In the overhead working test, a ceiling effect was found in 38 % of the participants, as reported for healthy subjects and CLBP patients [51, 52]. It was not expected that such a high proportion of patients with WAD would reach the time limit of 300 s, because one could suppose a reduced postural tolerance in the neck and upper limbs. For future research, we suggest modifying the overhead working test by having the subject wear two cuff weights of 1 kg each around on their forearm to reduce ceiling effects, as described for healthy subjects [53].

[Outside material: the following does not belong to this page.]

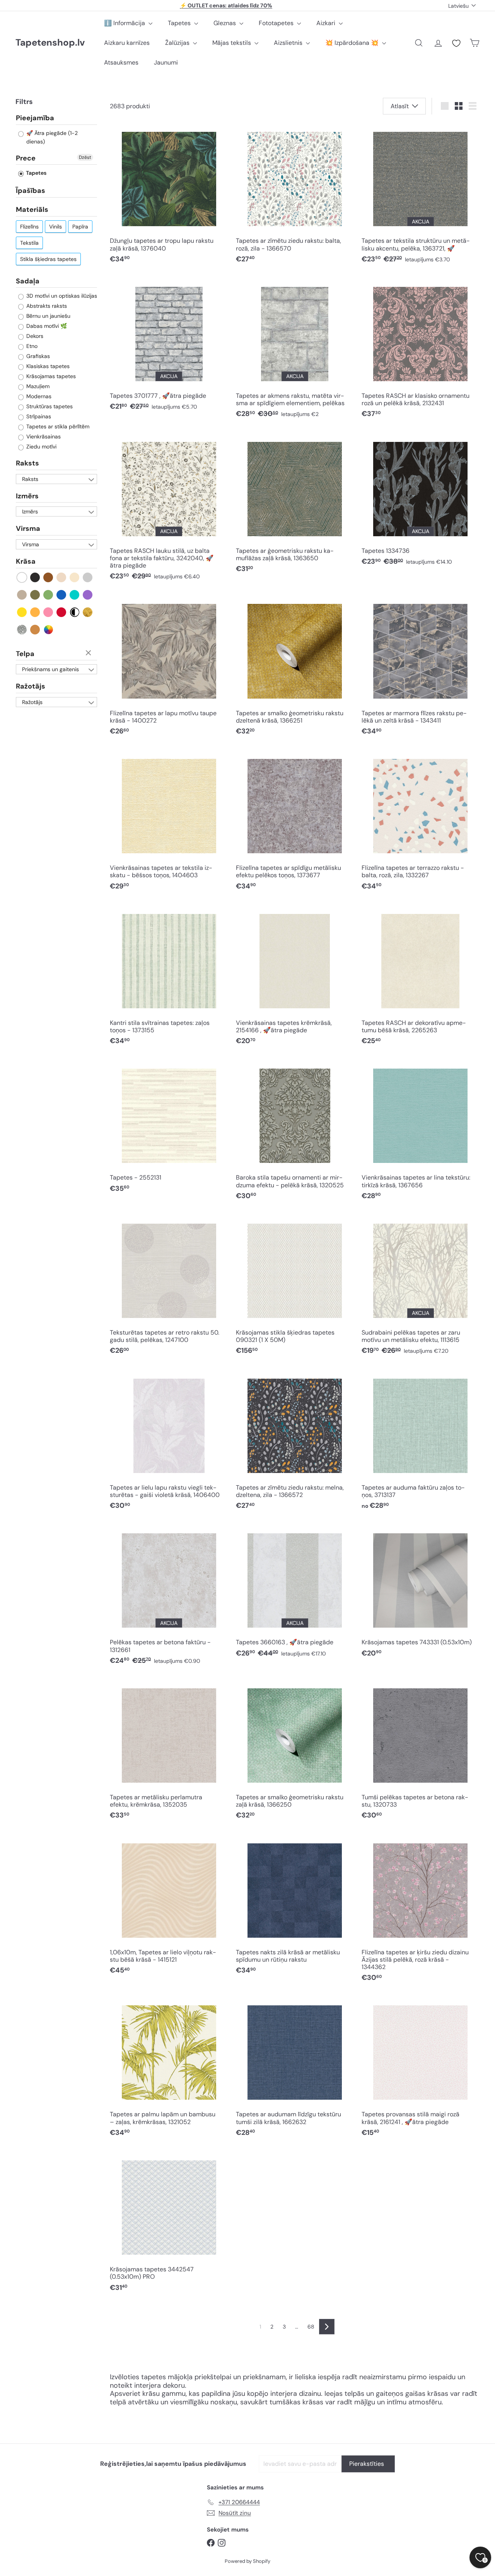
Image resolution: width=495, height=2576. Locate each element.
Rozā (48, 612)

The strengths of this validation study of FCE for WAD patients were the use of a priori defined hypotheses in the analyses, allowing transparency and explicitness. Therefore, several comparisons could be made to a variety of constructs, enabling the reader to interpret the validity from different points of views. Additionally, the design and the sample size of the current study meet the proposed quality standards for FCE validation studies [22]. Moreover, patients with different cultural backgrounds participated in our study, unless previous FCE studies where languages or cultural differences were not reported [9]. To our knowledge, this has not been the subject of a study in a setting similar to ours (validation of FCE tests). Although replication is needed, the results of this study support the validity of the WAD FCE in patients with different native languages (i.e., cultural backgrounds).

Conclusion

The construct validity was confirmed for the majority of FCE tests for testing functional capacity in patients with WAD with cultural differences and in a workers’ compensation setting. Additional validation studies in other settings are needed for verification.